The adventures of Some Girl and Pussy Willow
Have you ever thought about what it takes to meet your best friends? For people who are stationary you might meet someone the first day of kindergarten, spend nights together camping in the backyard, share a graduation party, fete them at their wedding, coo at their children, celebrate and grieve with them through all of life’s milestones. Not everyone lives like that though, so while I will be the Maid of Honor in the wedding of one of my best friends from my hometown in September, I will also not see some of my other best friends for six months at a time.
I have always been a choosey girl. I mull over the smallest details and debate the finer points of how tab a will fit into slot b. I just want things to make sense. My friends all make sense.
The you would never guess they’re gay British men, the trendy and stylish Arab from Mississippi, the healthy-living hiker/survivalist from not quite upstate New York, the well educated Swedish woman who has made her home in Rome, the sorority sister from Western Mass who wants to be a wife and a mother and the small town girl who is about to get married to a Sea Captain. I know they are all so different but we chose each other. We manage to make friendship work.

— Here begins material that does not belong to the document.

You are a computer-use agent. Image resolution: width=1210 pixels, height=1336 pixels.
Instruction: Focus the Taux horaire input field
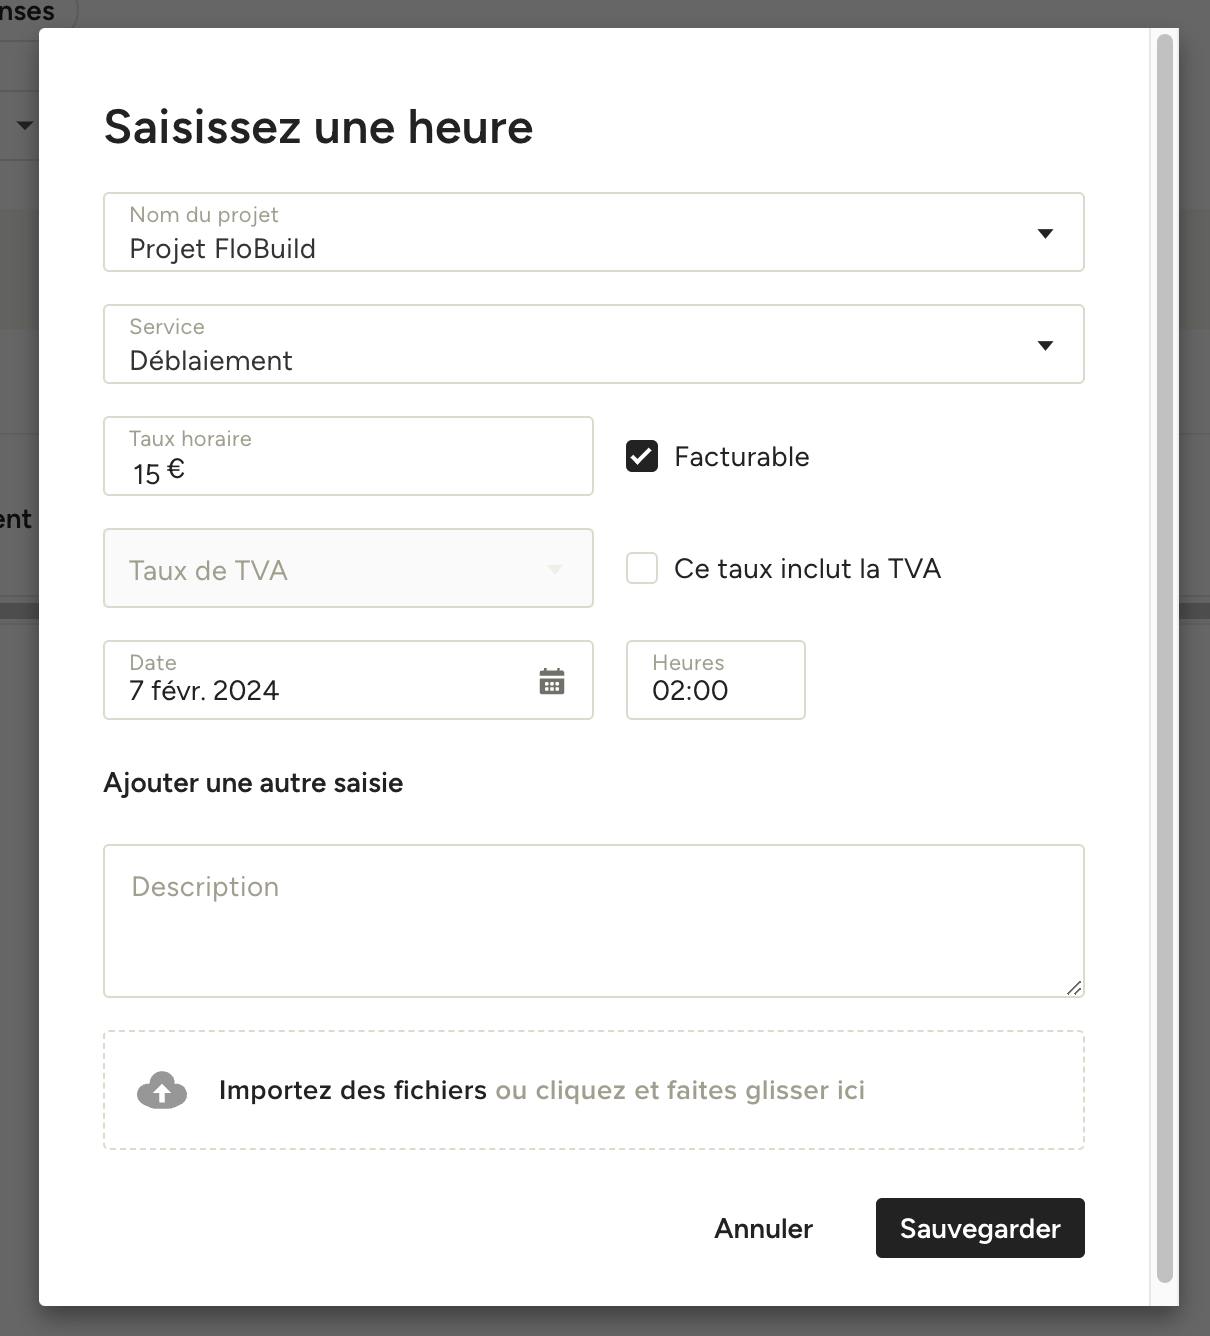(x=348, y=456)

As for Pussy Willow, one of those British men who adopted me all those years ago, here’s how it all went down:
While I was attending school in London one of the other students invited me to his birthday party. At the party I was introduced to my classmate’s boyfriend and the boyfriend’s brother. I had a grand old time and I believe that I stumbled my way up the stairs without too much thought about who was there and to whom I had spoken. I go upon my life as I always did and began to really get out with Reliable and Religious. The boys showed me a side of London that no straight girl had found on her own. I remember the time when I realized that we had stayed out long enough that the tube had resumed service. I realized this because we were at a club built under ground in South London next to a tube station. At first, in my altered state, I thought it was an earthquake. Don’t laugh at me; I never claimed to be smart, I just couldn’t figure out why the walls were shaking. But I digress. Point being, I got on with my life.

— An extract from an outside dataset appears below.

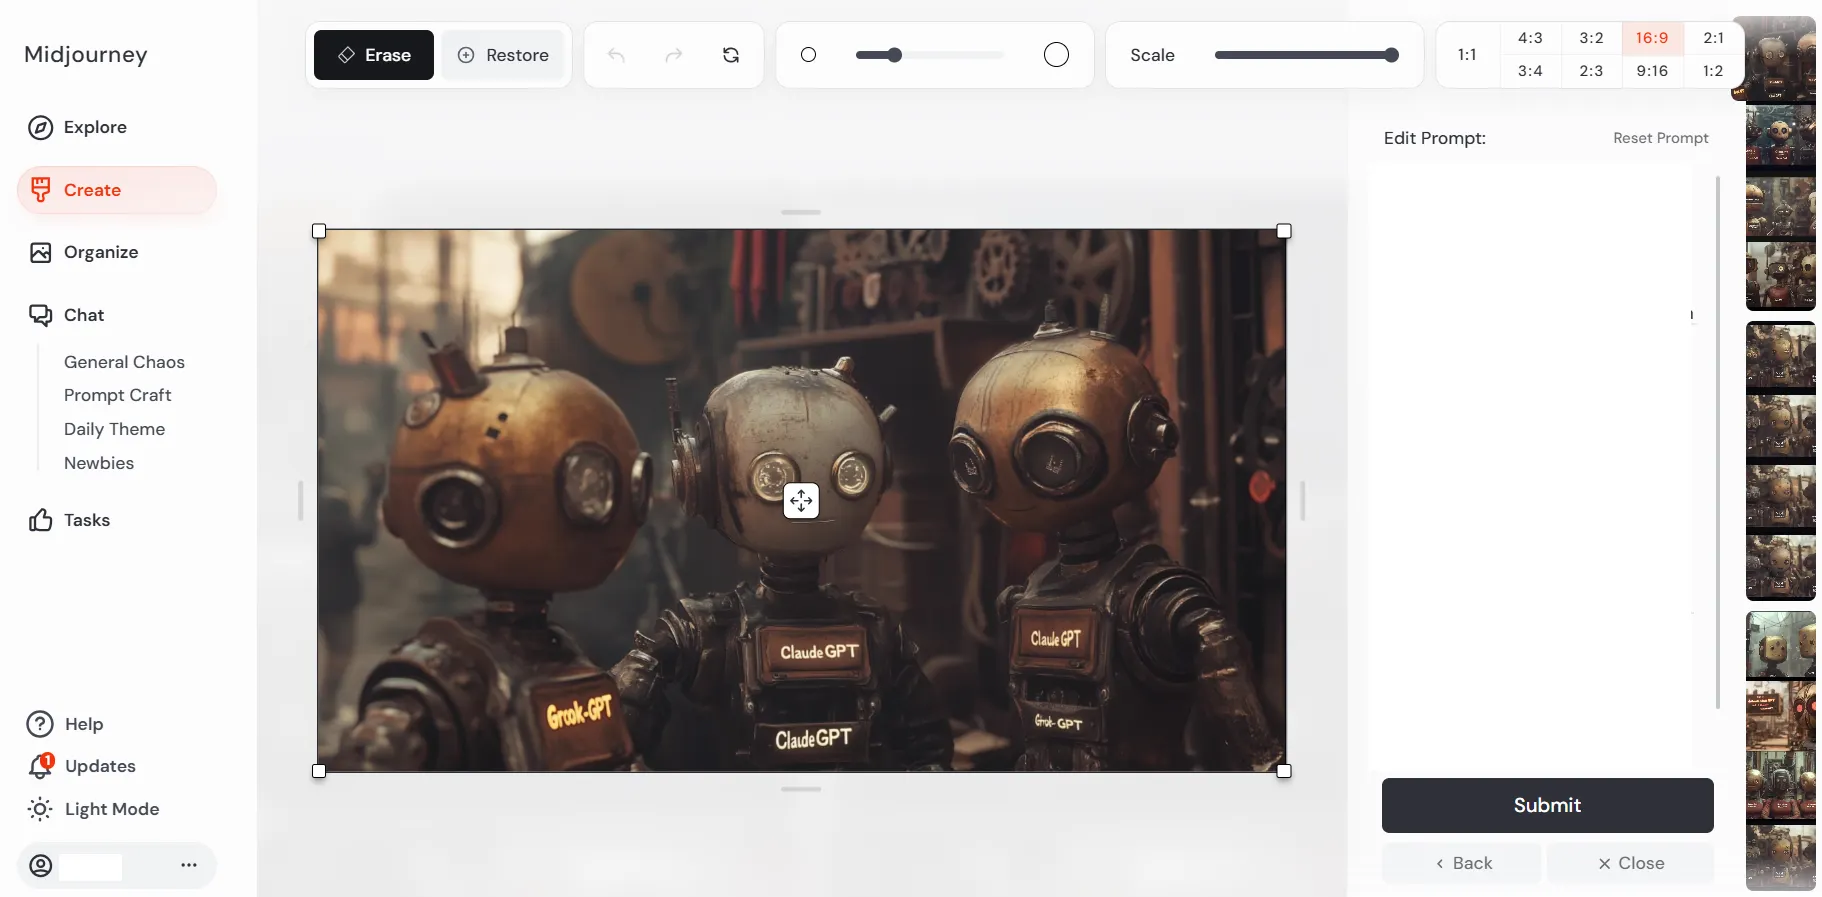
Task: Click the redo arrow icon
Action: pyautogui.click(x=674, y=55)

A few months later I received an invitation to attend a Thanksgiving celebration with my classmate, his boyfriend and several of their friends. I think that I was invited because I got along with the people I had met at the party, (although I am fucking charming so I get along with most people so that was a given,) but I also balanced out the male to female ratio. It turned out that my classmate and I were the only two Americans in the room, but if you can’t enjoy a Thanksgiving meal with a bunch of British people, then when can you? I must say it was one of the prettiest Thanksgiving meals I had the pleasure to attend. Those gay boys really pay attention to detail. The ice cubes with cranberries frozen in them and the tastefully decorated table made it more of an event than my previous Thanksgivings.
As we sat down, I found my self seated next to my classmate’s boyfriend’s brother (are you keeping up?) and we re-introduce ourselves. This is the bit where the gun in the first act is used to kill someone in the third act. About thirty seconds into the conversation I find out that the brother is also gay. You can imagine my line of questioning (two brother, no other children, both gay, how did the family take it) and he took my inquisitiveness really well. He answered my questions and laughed at my jokes. Somehow, as it always does, the conversation turned to partying. While I made no claims to be the great-grand Pubah of parties, I did accept the statement that I had been to a club or two to be true. Eventually the brother and I decided that we must celebrate the end of Sunday with a midnight trip to LA3.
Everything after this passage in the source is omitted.